Galeano sonreía con su sonrisa de felino sudamericano. Yo no, yo casi temblaba, era demasiado joven. La amante del fotógrafo de France Press no movía un músculo. Escuchaba. Solo eso. Escuchaba.

-Calma, no se desesperen -dijo el coronel a la doble fila de cuatro soldados que le apuntaban al pecho-. Volvamos a empezar.

-Transcurrió cerca de un minuto. Larralde dio la orden, resonó el estampido, y ya -dijo Heras con algo de temor, atropellando las palabras, restándole dramatismo al suceso.

El cadáver sobre la tierra seca de La Cabaña, la brisa del mar, las heridas, las luces de La Habana.

Aquí hay una historia, pensé.

-Coño, pero aquí hay una historia- dijo Galeano. Entonces tomé distancia.

-Gracias -dijo la amante del fotógrafo. Se puso de pie y agarró un vaso-. Yo sabía que mi padre había sido fusilado, pero no sabía cómo.

Tiempo después, en 1974, cuando Galeano volvió a La Habana, le dijo a Heras, mientras paseaban por la Catedral, que nunca iba a poder contar lo sucedido. Porque parecía inverosímil. Y porque el esbirro, aquel asesino, el coronel Larralde, era un tipo guapo, un cojonú (así dijo, llevándose la mano a los testículos), y le iba a salir un cuento contrarrevolucionario. Entonces era  mejor no escribirlo.

Ahí se me ocurrió rescatar el tema. Salí de casa de Heras sin despedirme y largué el relato en lo que quedaba de madrugada. Por la mañana lo envié para la redacción de Cubadebate. Yo andaba enfrascado, por esos días, en una serie de crónicas tituladas La Habana no es lugar para turistas y supuse que tenía en las manos un texto distinto.

Pero a las pocas horas me informaron que estaba cesante. O sea, la crónica no se publicaría.
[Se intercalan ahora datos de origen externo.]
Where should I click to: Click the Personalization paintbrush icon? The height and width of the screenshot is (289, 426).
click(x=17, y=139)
No me tomó por sorpresa, pues todo lo que empieza tiene que terminar. Dije algo así como igual estoy muy agradecido o no hay problemas y me largué. Nunca supe la causa, pero debió haber sido por la incomunicación, por lo insolente de mis palabras, por mi total indiferencia hacia los lectores. Siempre quise ser arrogante. Cuando se es joven no queda otro recurso.

Después me fui para Destino Cuba, el blog de un amigo, y seguí publicando algunas cosas. Pero ya nada era igual. A los dos meses le dije que no me apetecía trabajar por amor al arte y me marché.
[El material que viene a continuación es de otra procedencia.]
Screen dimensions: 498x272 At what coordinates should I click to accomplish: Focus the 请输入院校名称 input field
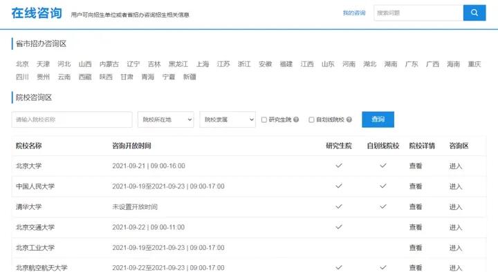(x=72, y=119)
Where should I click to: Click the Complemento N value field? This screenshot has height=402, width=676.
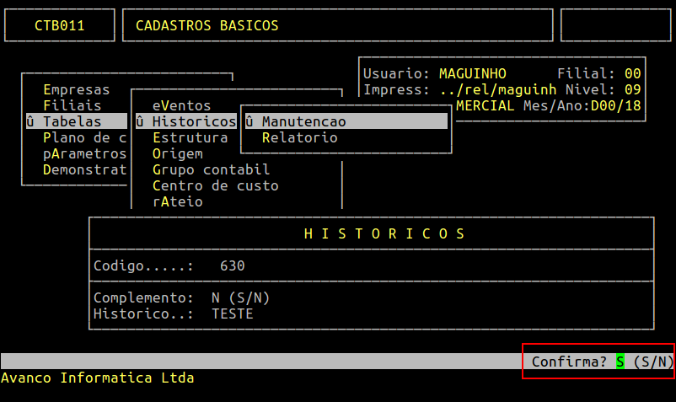coord(216,297)
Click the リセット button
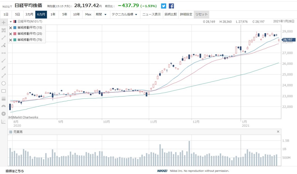The width and height of the screenshot is (297, 174). tap(201, 14)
Dejé todo: el periodismo y la literatura. Yo era joven, y no he vuelto, desde entonces, a largar una línea. Al contrario, entré en el mundo de los negocios. Vendí latas de atún, trafiqué con alcohol de tercera, y para estar acorde con la época, no sin esfuerzos, logré abrir una cafetería. Me posicioné. Me hice famoso. Tengo luz para el dinero. Quizás porque nunca he dejado los libros, aun cuando no haya podido con los Annales Brunsvicenses de Leibniz.

Tal vez un día lo cuente, la historia del esbirro fusilado y la historia mía, aunque ya sin ánimos de nada, ni de prebendas ni de elogios, sin ambición ninguna, por el simple gozo de contar, por puro entretenimiento.

Pero no sé si me sigan. Posiblemente no.